You wouldn't be free to call for the overthrow of the socialist government, which provides universal health care and education to 11 million island residents despite the crushing U.S. trade embargo dating to 1962.

And, god forbid, Cubans would be given the right to bear arms, and imitate Americans' propensity for gun violence, school shootings and other mass killings.

Cubans also don't deserve a two-party system poisoned by money (Menendez himself is facing trial on corruption charges), suppression of minority voters and white police officers shooting a large number of blacks.

First flights

Americans on the first flights from New York, Newark and Miami to Havana in more than 50 years will be vacationing in the safest major tourist destination in the Caribbean.

They'll enjoy Havana's unique paladares, restaurants of no more than 12 seats set up in private homes; great Afro-Cuban music, eco-tourism and much more on the 777-mile-long island.

They'll even be able to rent a car and drive to a cafe on a hill where they can use binoculars to look at the U.S. prison in the Guantanamo Bay naval base. 

Soft news

Readers of The Record today and Monday have plenty of time to speculate about Cuba's future in view of all of the "soft" news and ho-hum local news assembled by Gannett editors.

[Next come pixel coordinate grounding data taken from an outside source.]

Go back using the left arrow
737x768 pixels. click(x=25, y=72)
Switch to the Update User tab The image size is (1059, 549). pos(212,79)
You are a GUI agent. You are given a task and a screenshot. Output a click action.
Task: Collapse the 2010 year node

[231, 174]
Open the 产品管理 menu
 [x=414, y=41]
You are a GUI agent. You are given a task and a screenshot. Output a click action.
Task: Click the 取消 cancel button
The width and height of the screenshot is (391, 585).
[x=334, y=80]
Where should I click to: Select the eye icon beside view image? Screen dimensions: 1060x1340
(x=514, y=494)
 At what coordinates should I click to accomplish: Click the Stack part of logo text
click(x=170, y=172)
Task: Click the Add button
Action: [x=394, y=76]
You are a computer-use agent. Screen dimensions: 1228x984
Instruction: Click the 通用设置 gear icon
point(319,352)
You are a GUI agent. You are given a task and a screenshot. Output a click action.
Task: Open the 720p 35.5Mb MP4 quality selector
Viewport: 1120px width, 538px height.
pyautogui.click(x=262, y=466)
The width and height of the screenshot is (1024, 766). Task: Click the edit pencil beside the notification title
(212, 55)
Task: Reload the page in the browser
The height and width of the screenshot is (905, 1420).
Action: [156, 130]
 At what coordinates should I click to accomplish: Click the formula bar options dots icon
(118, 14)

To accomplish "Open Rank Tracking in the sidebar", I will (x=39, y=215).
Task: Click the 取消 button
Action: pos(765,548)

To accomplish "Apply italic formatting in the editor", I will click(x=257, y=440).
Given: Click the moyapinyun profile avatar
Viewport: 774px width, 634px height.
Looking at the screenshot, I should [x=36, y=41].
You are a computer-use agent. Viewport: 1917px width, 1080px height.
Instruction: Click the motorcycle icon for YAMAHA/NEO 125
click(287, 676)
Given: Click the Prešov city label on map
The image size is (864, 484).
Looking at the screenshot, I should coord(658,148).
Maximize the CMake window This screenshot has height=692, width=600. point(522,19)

Today's front page has only one hard news story -- the attack on the campus of Ohio State University.

Monday's Page 1 had no hard news, just a couple of feature stories that would have been more appropriate on the Local front.

Plus, 1A carried another boring political column from so-called Washington Correspondent Herb Jackson, whose updated thumbnail photo still has him propping up his head. 

Local news?

Check out some of the headlines in the local-news section today and Monday:

"Attorneys
to sum up
on Ramsey
Wawa plan"

"Wayne's world
means football"

"Missing Florida dog
is found in Paterson"

"Englewood church rebounding after fire"

"2 towns consider sharing complex"

"Hasbrouck Heights set to license cats"

"North Bergen's Police Dept.
welcomes body armor grants"

Many of the local-news stories in The Record now are being written by reporters from the weekly papers owned by Gannett's North Jersey Media Group.

Generally, they are younger and have less experience than reporters for the Woodland Park daily, and the stories show that.